*** Given data

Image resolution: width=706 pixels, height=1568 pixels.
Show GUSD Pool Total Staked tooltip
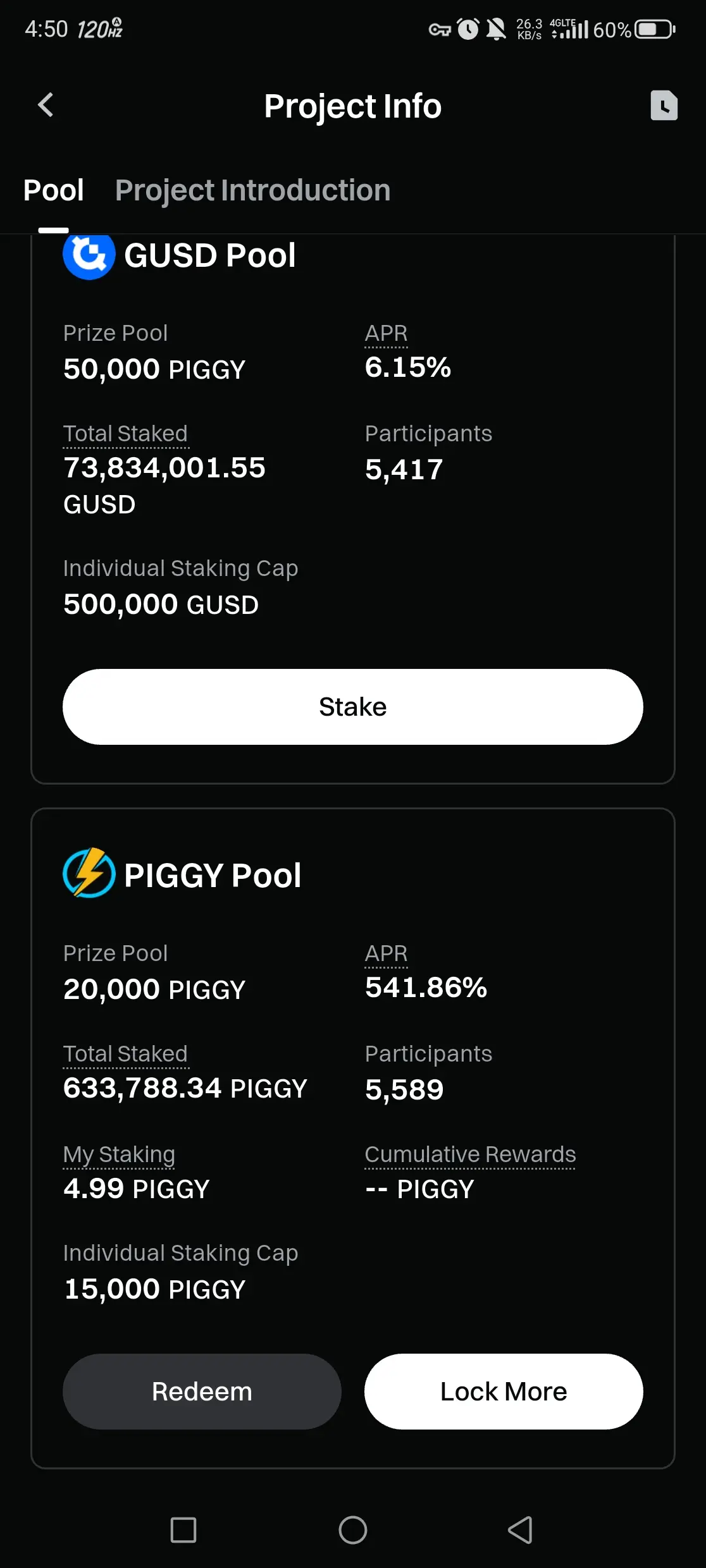point(125,434)
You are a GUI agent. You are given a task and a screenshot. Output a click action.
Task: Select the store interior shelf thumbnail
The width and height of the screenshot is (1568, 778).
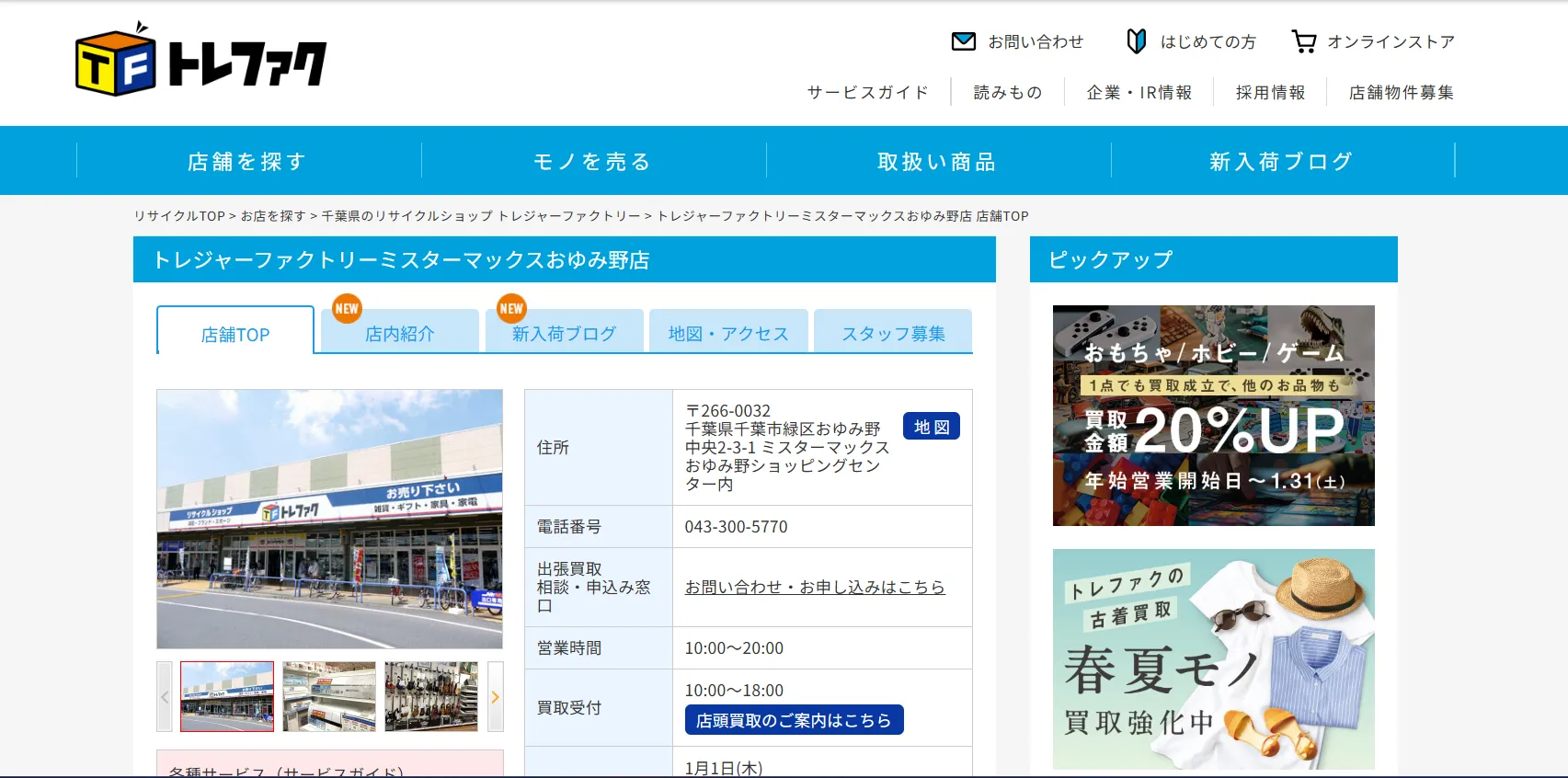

******

Work item: Leaving all pictures aside, print exactly the lines from the one that contains "Task: Select the" through the last line of the data above, inclusive.

Answer:
Task: Select the store interior shelf thumbnail
The width and height of the screenshot is (1568, 778).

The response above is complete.